The first Polish version of the program, presented by us in 2013 at Electronic Literature Organization Conference in Paris and published online in 2014 in Techsty (both as a program and as a glossed code with Montfort's and Strickland's comments), greatly multiplied the distributive authorship of the work as a whole, revealing new culturally and linguistically determined aspects of code, grammar and style, and adding a complex layer of interdependencies.

See and Spar Between poses a translational challenge which in some languages might seem impossible to accomplish. Polish, our target language, imposed some serious constraints: one-syllable words became disyllabic or multisyllabic; kennings taken from Melville’s work required a different morphological, lexical and grammatical arrangement; and most of the generative rhetoric of the original (like anaphors) had to take into consideration the grammatical gender of Polish words. As a result, the javascript code, instructions that accompany the javascript file, and arrays of words that the poetry generator draws from, needed to be expanded and rewritten. Moreover, at several crucial points of this rule-driven work, the nature of Polish language forced us to modify the code.

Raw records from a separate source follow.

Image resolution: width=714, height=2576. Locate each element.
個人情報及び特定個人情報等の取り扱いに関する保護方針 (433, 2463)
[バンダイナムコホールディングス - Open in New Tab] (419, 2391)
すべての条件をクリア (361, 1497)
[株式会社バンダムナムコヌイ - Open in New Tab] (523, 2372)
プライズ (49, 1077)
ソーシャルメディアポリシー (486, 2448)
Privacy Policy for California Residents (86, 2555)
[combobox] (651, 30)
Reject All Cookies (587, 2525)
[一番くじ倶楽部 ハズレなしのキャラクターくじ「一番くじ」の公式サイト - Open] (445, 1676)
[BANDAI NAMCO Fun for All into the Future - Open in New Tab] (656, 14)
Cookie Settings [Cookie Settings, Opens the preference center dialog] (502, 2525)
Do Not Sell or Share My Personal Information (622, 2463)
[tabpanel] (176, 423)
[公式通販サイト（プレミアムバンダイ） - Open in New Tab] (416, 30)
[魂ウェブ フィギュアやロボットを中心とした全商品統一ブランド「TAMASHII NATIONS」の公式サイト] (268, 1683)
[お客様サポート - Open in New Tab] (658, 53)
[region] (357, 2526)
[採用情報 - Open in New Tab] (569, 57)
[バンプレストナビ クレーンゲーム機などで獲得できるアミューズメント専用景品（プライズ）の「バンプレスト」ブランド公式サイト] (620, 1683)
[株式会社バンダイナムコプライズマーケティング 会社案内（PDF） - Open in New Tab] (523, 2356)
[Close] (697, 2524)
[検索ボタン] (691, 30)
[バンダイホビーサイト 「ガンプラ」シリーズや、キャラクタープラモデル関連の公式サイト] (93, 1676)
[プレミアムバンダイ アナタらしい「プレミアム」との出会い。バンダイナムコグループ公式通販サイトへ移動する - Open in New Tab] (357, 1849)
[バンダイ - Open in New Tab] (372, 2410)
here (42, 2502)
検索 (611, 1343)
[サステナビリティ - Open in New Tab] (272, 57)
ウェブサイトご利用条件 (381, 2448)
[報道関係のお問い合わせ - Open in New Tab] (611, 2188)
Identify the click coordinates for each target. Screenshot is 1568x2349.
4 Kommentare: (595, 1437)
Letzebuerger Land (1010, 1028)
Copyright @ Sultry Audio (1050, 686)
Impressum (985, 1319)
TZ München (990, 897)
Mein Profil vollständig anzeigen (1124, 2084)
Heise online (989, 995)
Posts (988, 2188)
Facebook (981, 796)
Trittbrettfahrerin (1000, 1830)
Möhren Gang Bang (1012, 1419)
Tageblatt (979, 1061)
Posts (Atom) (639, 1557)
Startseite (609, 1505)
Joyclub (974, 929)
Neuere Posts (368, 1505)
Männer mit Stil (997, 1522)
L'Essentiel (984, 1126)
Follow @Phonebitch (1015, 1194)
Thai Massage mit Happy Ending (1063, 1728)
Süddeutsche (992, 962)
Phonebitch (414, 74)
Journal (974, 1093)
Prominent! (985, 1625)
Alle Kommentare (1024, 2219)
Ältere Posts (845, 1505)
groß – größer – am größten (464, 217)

In 2015, we started work on porting the Sea and Spar Between generator from its javascript+html5 web browser context into XBOX 360 Kinect motion-sensing environment, where the input is controlled by user gestures. This adaptation, which will be available both in English and Polish will be semantically oriented. We aim to use Kinect affordances to program various haptic gestures recognized by the sensor in a way that ensures coherence between interactive gestures and the content of the poem, between the user’s haptic activity and their cognitive processes. Moving from one platform to another, from the Web to Kinect, will involve translating mouse and keyboard gestures (point-and-click, numerical input) into a gesture vocabulary of sensor technology. As an adaptation, our work aims at incorporating the dominant themes of Strickland and Montfort’s work into user movements during the multidimensional navigation of the work. If the generated stanzas are compared to fish in the ocean, the screen to an infinite canvas and the reader’s navigation to a sea voyage, then Kinect port transforms these very metaphors from subject of “translation” into a finite set of gestures that are in sync with the work’s semantics and the authorial intentions behind the generator. For this reason alone, the port to Kinect cannot be a translation of a more radical type, in which Dickinson and Melville are replaced with any other poets from any other language.

Once again, the question arises of what we translate/adapt/port when we translate a digital work of art for digitally enhanced venues and for an audience of “digital natives.”

In the course of translation of Sea and Spar Between and its adaptation for different platforms, the process of negotiation between the source language and the target language involves the factors unseen in traditional translation. Strickland and Montfort read Dickinson and Melville and parse their readings into a computer program, which as a translation, or port, from Python to javascript, is already a derivative. This collision of cultures, languages and tools is amplified when transposed into a different language. The transposition involves the original authors of Sea and Spar Between, the original translators of Dickinson and Melville into Polish, and us, turning the process into a multilayered translational challenge, something we propose to call a distributed translation. The forthcoming port to Kinect makes these issues even more challenging and exciting.

  1. Montfort, N., Strickland, S. (2013). Cut to fit the toolspoon course. Digital Humanities Quarterly, 7(1).
  2. Montfort, N., Strickland, S. (2014). Spars of Language Find at Sea. Formules, 18.